--- Required work ---
Take the line with "Screen dimensions: 423x230" and the rest of the lines after it, to the end of the entries, and restate them exactly.

--- Data records ---
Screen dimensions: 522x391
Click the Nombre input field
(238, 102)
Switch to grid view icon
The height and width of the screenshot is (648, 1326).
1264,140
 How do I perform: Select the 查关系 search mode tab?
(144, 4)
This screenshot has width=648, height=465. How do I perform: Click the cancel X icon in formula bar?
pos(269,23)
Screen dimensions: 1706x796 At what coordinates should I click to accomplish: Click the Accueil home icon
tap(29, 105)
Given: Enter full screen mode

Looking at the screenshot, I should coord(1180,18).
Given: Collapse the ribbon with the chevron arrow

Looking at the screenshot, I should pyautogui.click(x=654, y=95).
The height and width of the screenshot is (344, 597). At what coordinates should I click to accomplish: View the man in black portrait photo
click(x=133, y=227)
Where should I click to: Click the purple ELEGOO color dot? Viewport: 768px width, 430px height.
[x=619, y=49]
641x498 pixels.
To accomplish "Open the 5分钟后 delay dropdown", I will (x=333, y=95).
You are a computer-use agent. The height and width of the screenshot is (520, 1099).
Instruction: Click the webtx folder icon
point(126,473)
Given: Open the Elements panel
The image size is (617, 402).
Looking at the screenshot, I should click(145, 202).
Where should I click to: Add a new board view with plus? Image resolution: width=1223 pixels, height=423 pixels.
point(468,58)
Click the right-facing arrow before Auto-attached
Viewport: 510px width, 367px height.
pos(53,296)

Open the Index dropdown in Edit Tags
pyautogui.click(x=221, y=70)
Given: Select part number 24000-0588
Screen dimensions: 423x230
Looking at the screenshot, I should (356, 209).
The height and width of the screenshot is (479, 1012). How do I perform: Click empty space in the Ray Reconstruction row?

--- Answer for this exercise ---
Screen dimensions: 423x230
Looking at the screenshot, I should (356, 209).
The height and width of the screenshot is (479, 1012). How do I perform: Click empty space in the Ray Reconstruction row?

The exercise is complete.